[Stored dataset items]
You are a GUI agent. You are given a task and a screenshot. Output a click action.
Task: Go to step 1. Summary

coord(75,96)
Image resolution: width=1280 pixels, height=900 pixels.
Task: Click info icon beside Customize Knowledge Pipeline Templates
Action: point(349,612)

__AIM OF THE EXERCISE__: Would you please copy every line of the data exactly?

__TASK ANSWER__:
You are a GUI agent. You are given a task and a screenshot. Output a click action.
Task: Go to step 1. Summary

coord(75,96)
Image resolution: width=1280 pixels, height=900 pixels.
Task: Click info icon beside Customize Knowledge Pipeline Templates
Action: point(349,612)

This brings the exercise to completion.